IREne Orbital Satelite - IREOS

The general objective of the project is the development of a modular autonomous reentry satellite, economical and named IRENESAT-Orbital, unique in Europe, leveraging IRENE technology (“Italian Re-Entry NacellE”). Its innovative features include a patented mechanism for the opening of the thermal shield (umbrella configuration) and the materials (off-the-shelf) used for thermal protection. The deployable thermal shield allows for a compact configuration and reduced size at launch; when fully expanded for reentry and recovery applications, the deployed drag device, with its large exposed surface area, enables greater decelerations and reduces thermal and mechanical loads during reentry.

Following the success of the suborbital flight of Mini IRENE in November 2022, which raised the TRL of IRENE technology to 6, IRENESAT-Orbital is conceived as the first orbital platform intended to demonstrate a prototype system in an operational environment (TRL 8).

To successfully consider the planned mission, the platform will be capable of completing a given number of orbits to conduct scientific experiments in microgravity, using the “Minilabs” developed by ALI (TRL 9) that have already been transported with SpaceX Falcon to the ISS in 2021 and 2022. After the orbital mission, the reentry module will finally re-enter the atmosphere, slowed down by the aforementioned deployable thermal shield.

The commercial potential of a lightweight platform capable of safely bringing a payload back from orbital altitudes stems from its ability to conduct scientific and technological experiments in microgravity conditions, the possibility of reusing most of the platform's subsystems (excluding the thermal shield), and its low cost.
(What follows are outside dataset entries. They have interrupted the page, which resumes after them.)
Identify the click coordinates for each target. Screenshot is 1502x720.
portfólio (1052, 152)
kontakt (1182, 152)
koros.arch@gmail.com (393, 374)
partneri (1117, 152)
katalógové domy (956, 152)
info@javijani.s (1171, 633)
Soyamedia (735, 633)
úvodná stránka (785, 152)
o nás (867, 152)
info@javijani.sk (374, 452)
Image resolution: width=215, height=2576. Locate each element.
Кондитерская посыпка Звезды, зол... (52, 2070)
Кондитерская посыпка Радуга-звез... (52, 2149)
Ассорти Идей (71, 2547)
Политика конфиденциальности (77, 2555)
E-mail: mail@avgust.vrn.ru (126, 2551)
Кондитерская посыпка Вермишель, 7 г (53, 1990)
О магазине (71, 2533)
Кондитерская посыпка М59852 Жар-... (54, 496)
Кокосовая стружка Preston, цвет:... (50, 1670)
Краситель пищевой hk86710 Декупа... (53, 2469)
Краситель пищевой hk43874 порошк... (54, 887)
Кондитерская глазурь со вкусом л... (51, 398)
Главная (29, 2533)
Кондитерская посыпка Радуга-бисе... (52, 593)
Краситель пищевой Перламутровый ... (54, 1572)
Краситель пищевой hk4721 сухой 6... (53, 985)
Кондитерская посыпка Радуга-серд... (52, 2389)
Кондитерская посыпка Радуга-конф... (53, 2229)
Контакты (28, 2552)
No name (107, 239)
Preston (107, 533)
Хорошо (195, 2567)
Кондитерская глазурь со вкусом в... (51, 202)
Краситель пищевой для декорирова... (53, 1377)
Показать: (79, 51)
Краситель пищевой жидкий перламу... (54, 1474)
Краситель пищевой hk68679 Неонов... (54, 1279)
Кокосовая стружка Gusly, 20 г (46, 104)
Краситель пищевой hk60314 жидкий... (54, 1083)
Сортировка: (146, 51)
This technology can also be employed to recover satellites at the end of their operational life to mitigate the problem of space debris.

The final configuration of the satellite, with its payload bay offering opportunities for in-orbit experiments, as well as its module, which provides autonomous reentry capabilities to recover the payload and other components, must be equipped, among other things, with a propulsion system capable of performing an adequate deorbit maneuver, ensuring controlled reentry and landing.

The goal of the proposed work is to design and develop, in order to progressively improve technological readiness, a first orbital mission, integrating the deployable thermal shield with a spacecraft that includes the scientific payload and all necessary subsystems to complete the orbital mission.